[PROBLEM DESCRIPTION]: Filter these entries down to lines holding "computer".

[LISTED ENTRIES]:
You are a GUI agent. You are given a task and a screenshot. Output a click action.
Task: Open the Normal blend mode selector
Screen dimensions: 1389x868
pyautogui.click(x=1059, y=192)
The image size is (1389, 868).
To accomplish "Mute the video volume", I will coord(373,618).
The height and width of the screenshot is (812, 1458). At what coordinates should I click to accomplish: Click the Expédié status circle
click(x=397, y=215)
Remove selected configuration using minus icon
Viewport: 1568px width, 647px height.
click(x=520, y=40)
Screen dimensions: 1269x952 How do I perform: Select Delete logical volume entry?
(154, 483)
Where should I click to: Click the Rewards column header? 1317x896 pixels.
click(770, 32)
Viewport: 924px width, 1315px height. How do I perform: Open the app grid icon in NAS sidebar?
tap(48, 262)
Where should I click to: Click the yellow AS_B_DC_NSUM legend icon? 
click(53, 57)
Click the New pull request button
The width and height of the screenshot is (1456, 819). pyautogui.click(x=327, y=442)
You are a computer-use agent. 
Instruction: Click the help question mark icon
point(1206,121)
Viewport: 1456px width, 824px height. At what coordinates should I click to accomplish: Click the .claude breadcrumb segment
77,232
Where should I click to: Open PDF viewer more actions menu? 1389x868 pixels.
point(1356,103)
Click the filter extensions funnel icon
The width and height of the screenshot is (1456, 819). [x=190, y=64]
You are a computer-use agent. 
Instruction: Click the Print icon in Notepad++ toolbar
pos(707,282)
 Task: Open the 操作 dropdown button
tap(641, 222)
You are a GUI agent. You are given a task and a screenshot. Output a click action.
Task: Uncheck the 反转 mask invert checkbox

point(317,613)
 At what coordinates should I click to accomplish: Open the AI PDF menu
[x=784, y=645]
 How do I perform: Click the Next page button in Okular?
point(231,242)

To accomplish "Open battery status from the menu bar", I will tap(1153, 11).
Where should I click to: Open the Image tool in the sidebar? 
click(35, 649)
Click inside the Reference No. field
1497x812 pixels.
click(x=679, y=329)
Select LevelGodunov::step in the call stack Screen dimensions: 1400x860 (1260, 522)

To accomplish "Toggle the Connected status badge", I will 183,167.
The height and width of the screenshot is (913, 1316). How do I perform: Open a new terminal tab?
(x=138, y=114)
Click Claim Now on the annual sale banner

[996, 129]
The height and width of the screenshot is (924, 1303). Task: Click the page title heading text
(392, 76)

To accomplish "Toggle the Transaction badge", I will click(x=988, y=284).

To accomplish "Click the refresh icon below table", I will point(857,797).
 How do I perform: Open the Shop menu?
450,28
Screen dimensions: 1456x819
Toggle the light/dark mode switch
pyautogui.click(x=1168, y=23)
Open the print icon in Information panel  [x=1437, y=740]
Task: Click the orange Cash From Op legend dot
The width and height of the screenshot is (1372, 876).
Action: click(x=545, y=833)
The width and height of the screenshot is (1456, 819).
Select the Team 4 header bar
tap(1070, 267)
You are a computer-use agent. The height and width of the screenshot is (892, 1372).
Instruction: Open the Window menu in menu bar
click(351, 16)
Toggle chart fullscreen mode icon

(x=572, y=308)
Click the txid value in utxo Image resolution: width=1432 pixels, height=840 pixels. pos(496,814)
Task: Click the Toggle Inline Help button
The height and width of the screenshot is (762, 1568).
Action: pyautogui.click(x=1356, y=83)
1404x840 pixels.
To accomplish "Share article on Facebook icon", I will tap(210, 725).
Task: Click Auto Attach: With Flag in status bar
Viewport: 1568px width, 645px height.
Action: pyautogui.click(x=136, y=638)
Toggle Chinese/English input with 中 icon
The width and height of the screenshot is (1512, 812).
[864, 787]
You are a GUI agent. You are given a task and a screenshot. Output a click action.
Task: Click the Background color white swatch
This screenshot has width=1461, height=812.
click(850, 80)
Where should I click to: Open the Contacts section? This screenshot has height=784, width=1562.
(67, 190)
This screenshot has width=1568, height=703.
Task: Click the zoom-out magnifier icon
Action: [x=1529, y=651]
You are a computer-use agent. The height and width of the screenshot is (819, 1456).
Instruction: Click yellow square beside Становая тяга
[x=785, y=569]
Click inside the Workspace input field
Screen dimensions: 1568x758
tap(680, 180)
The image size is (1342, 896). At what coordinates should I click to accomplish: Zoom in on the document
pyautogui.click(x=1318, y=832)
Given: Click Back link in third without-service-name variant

[COMPLETED EXERCISE]:
You are a computer-use agent. 
You are a computer-use agent. 
You are a computer-use agent. The height and width of the screenshot is (892, 1372).
You are a computer-use agent. The height and width of the screenshot is (819, 1456).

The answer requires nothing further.